* _EXERCISE DETAILS_: The records follow. Retype them without a single change.

* _DATA PROVIDED_:
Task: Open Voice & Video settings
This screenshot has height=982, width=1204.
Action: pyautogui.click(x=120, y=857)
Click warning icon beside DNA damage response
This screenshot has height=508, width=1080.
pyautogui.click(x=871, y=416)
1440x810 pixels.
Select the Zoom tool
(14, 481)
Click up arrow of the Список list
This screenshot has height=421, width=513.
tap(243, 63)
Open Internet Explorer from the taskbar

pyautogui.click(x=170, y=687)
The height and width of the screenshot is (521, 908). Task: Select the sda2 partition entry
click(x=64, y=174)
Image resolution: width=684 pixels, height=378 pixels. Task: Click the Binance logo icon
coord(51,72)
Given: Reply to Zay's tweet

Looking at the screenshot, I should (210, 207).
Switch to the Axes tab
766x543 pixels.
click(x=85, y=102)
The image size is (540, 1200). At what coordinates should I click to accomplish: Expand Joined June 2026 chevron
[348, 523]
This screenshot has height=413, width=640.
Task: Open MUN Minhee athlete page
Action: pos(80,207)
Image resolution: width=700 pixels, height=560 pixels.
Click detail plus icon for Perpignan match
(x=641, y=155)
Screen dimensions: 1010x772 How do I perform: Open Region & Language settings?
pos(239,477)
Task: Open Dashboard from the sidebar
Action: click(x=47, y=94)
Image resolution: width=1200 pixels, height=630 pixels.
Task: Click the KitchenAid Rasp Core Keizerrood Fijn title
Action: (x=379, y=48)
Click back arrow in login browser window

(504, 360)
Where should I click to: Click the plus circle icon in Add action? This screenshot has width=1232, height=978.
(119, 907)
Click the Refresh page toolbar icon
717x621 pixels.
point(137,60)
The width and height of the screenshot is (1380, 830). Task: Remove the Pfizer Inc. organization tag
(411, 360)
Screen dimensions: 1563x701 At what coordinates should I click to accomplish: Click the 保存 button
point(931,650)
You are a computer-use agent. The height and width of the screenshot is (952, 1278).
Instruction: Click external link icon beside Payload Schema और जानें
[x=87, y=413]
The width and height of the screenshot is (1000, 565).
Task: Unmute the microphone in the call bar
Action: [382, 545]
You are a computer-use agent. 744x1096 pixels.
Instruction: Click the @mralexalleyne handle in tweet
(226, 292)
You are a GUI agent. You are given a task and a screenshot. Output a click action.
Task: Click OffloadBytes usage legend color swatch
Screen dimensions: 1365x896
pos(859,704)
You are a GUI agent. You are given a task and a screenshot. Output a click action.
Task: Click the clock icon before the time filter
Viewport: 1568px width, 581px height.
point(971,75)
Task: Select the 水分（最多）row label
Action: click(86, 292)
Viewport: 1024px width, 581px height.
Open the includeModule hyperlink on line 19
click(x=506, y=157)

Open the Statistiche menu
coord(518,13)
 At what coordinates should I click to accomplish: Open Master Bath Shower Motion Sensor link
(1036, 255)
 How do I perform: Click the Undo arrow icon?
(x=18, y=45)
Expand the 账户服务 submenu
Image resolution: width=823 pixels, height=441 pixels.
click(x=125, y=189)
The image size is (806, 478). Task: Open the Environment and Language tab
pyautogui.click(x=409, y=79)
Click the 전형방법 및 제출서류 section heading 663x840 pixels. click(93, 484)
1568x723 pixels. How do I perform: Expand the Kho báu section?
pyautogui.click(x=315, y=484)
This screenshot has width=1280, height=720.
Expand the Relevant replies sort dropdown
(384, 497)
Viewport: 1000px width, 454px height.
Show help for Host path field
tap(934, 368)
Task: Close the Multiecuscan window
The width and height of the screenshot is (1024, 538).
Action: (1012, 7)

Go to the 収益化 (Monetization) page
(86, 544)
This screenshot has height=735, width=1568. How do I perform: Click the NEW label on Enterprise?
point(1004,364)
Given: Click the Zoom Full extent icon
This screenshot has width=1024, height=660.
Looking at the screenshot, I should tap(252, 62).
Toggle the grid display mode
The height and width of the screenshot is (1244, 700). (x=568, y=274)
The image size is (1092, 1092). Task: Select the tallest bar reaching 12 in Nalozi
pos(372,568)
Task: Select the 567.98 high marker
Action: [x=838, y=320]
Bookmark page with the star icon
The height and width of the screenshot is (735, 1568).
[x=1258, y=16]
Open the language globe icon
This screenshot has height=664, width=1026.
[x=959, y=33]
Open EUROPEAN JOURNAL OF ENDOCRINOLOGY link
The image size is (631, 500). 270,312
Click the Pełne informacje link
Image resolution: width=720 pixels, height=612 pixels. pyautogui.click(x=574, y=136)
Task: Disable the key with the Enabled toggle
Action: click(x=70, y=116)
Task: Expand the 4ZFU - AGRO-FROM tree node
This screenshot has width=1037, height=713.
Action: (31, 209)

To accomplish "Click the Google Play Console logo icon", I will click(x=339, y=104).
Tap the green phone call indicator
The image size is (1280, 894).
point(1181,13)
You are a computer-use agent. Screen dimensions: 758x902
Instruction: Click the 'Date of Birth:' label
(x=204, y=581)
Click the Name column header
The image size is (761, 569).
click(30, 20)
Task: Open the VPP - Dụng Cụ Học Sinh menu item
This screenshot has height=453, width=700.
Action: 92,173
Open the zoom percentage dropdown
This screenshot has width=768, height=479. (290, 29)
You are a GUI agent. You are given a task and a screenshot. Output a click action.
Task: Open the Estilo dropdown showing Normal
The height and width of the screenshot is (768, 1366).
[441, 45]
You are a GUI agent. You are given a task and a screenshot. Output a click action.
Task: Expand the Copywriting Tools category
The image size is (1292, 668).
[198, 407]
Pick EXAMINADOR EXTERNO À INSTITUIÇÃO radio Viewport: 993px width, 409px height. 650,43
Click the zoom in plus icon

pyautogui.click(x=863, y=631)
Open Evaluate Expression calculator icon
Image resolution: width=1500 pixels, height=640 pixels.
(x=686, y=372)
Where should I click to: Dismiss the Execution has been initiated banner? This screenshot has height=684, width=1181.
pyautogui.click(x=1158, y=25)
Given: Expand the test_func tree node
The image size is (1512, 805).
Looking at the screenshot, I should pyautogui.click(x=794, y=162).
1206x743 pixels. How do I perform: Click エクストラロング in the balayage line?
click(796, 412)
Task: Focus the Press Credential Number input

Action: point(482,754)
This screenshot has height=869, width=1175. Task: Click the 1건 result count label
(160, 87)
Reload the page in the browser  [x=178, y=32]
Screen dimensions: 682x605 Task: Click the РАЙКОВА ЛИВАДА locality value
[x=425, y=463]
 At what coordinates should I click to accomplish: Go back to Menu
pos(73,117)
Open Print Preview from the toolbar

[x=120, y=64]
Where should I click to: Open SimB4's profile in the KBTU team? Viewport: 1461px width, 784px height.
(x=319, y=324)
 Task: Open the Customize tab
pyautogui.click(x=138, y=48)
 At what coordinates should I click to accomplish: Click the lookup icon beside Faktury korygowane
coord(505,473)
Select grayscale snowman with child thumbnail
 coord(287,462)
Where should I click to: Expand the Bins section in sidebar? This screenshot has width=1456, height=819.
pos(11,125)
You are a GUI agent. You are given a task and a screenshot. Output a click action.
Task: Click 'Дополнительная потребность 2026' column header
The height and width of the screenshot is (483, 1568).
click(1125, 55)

* _SOLVED PROBLEM_:
Task: Open Voice & Video settings
This screenshot has height=982, width=1204.
Action: pyautogui.click(x=120, y=857)
Click warning icon beside DNA damage response
This screenshot has height=508, width=1080.
pyautogui.click(x=871, y=416)
1440x810 pixels.
Select the Zoom tool
(14, 481)
Click up arrow of the Список list
This screenshot has height=421, width=513.
tap(243, 63)
Open Internet Explorer from the taskbar

pyautogui.click(x=170, y=687)
The height and width of the screenshot is (521, 908). Task: Select the sda2 partition entry
click(x=64, y=174)
Image resolution: width=684 pixels, height=378 pixels. Task: Click the Binance logo icon
coord(51,72)
Given: Reply to Zay's tweet

Looking at the screenshot, I should (210, 207).
Switch to the Axes tab
766x543 pixels.
click(x=85, y=102)
The image size is (540, 1200). At what coordinates should I click to accomplish: Expand Joined June 2026 chevron
[348, 523]
This screenshot has height=413, width=640.
Task: Open MUN Minhee athlete page
Action: pos(80,207)
Image resolution: width=700 pixels, height=560 pixels.
Click detail plus icon for Perpignan match
(x=641, y=155)
Screen dimensions: 1010x772 How do I perform: Open Region & Language settings?
pos(239,477)
Task: Open Dashboard from the sidebar
Action: click(x=47, y=94)
Image resolution: width=1200 pixels, height=630 pixels.
Task: Click the KitchenAid Rasp Core Keizerrood Fijn title
Action: (x=379, y=48)
Click back arrow in login browser window

(504, 360)
Where should I click to: Click the plus circle icon in Add action? This screenshot has width=1232, height=978.
(119, 907)
Click the Refresh page toolbar icon
717x621 pixels.
point(137,60)
The width and height of the screenshot is (1380, 830). Task: Remove the Pfizer Inc. organization tag
(411, 360)
Screen dimensions: 1563x701 At what coordinates should I click to accomplish: Click the 保存 button
point(931,650)
You are a computer-use agent. The height and width of the screenshot is (952, 1278).
Instruction: Click external link icon beside Payload Schema और जानें
[x=87, y=413]
The width and height of the screenshot is (1000, 565).
Task: Unmute the microphone in the call bar
Action: [382, 545]
You are a computer-use agent. 744x1096 pixels.
Instruction: Click the @mralexalleyne handle in tweet
(226, 292)
You are a GUI agent. You are given a task and a screenshot. Output a click action.
Task: Click OffloadBytes usage legend color swatch
Screen dimensions: 1365x896
pos(859,704)
You are a GUI agent. You are given a task and a screenshot. Output a click action.
Task: Click the clock icon before the time filter
Viewport: 1568px width, 581px height.
point(971,75)
Task: Select the 水分（最多）row label
Action: click(86, 292)
Viewport: 1024px width, 581px height.
Open the includeModule hyperlink on line 19
click(x=506, y=157)

Open the Statistiche menu
coord(518,13)
 At what coordinates should I click to accomplish: Open Master Bath Shower Motion Sensor link
(1036, 255)
 How do I perform: Click the Undo arrow icon?
(x=18, y=45)
Expand the 账户服务 submenu
Image resolution: width=823 pixels, height=441 pixels.
click(x=125, y=189)
The image size is (806, 478). Task: Open the Environment and Language tab
pyautogui.click(x=409, y=79)
Click the 전형방법 및 제출서류 section heading 663x840 pixels. click(93, 484)
1568x723 pixels. How do I perform: Expand the Kho báu section?
pyautogui.click(x=315, y=484)
This screenshot has width=1280, height=720.
Expand the Relevant replies sort dropdown
(384, 497)
Viewport: 1000px width, 454px height.
Show help for Host path field
tap(934, 368)
Task: Close the Multiecuscan window
The width and height of the screenshot is (1024, 538).
Action: (1012, 7)

Go to the 収益化 (Monetization) page
(86, 544)
This screenshot has height=735, width=1568. How do I perform: Click the NEW label on Enterprise?
point(1004,364)
Given: Click the Zoom Full extent icon
This screenshot has width=1024, height=660.
Looking at the screenshot, I should tap(252, 62).
Toggle the grid display mode
The height and width of the screenshot is (1244, 700). (x=568, y=274)
The image size is (1092, 1092). Task: Select the tallest bar reaching 12 in Nalozi
pos(372,568)
Task: Select the 567.98 high marker
Action: [x=838, y=320]
Bookmark page with the star icon
The height and width of the screenshot is (735, 1568).
[x=1258, y=16]
Open the language globe icon
This screenshot has height=664, width=1026.
[x=959, y=33]
Open EUROPEAN JOURNAL OF ENDOCRINOLOGY link
The image size is (631, 500). 270,312
Click the Pełne informacje link
Image resolution: width=720 pixels, height=612 pixels. pyautogui.click(x=574, y=136)
Task: Disable the key with the Enabled toggle
Action: click(x=70, y=116)
Task: Expand the 4ZFU - AGRO-FROM tree node
This screenshot has width=1037, height=713.
Action: (31, 209)

To accomplish "Click the Google Play Console logo icon", I will click(x=339, y=104).
Tap the green phone call indicator
The image size is (1280, 894).
point(1181,13)
You are a computer-use agent. Screen dimensions: 758x902
Instruction: Click the 'Date of Birth:' label
(x=204, y=581)
Click the Name column header
The image size is (761, 569).
click(30, 20)
Task: Open the VPP - Dụng Cụ Học Sinh menu item
This screenshot has height=453, width=700.
Action: 92,173
Open the zoom percentage dropdown
This screenshot has width=768, height=479. (290, 29)
You are a GUI agent. You are given a task and a screenshot. Output a click action.
Task: Open the Estilo dropdown showing Normal
The height and width of the screenshot is (768, 1366).
[441, 45]
You are a GUI agent. You are given a task and a screenshot. Output a click action.
Task: Expand the Copywriting Tools category
The image size is (1292, 668).
[198, 407]
Pick EXAMINADOR EXTERNO À INSTITUIÇÃO radio Viewport: 993px width, 409px height. 650,43
Click the zoom in plus icon

pyautogui.click(x=863, y=631)
Open Evaluate Expression calculator icon
Image resolution: width=1500 pixels, height=640 pixels.
(x=686, y=372)
Where should I click to: Dismiss the Execution has been initiated banner? This screenshot has height=684, width=1181.
pyautogui.click(x=1158, y=25)
Given: Expand the test_func tree node
The image size is (1512, 805).
Looking at the screenshot, I should pyautogui.click(x=794, y=162).
1206x743 pixels. How do I perform: Click エクストラロング in the balayage line?
click(796, 412)
Task: Focus the Press Credential Number input

Action: point(482,754)
This screenshot has height=869, width=1175. Task: Click the 1건 result count label
(160, 87)
Reload the page in the browser  [x=178, y=32]
Screen dimensions: 682x605 Task: Click the РАЙКОВА ЛИВАДА locality value
[x=425, y=463]
 At what coordinates should I click to accomplish: Go back to Menu
pos(73,117)
Open Print Preview from the toolbar

[x=120, y=64]
Where should I click to: Open SimB4's profile in the KBTU team? Viewport: 1461px width, 784px height.
(x=319, y=324)
 Task: Open the Customize tab
pyautogui.click(x=138, y=48)
 At what coordinates should I click to accomplish: Click the lookup icon beside Faktury korygowane
coord(505,473)
Select grayscale snowman with child thumbnail
 coord(287,462)
Where should I click to: Expand the Bins section in sidebar? This screenshot has width=1456, height=819.
pos(11,125)
You are a GUI agent. You are given a task and a screenshot. Output a click action.
Task: Click 'Дополнительная потребность 2026' column header
The height and width of the screenshot is (483, 1568).
click(1125, 55)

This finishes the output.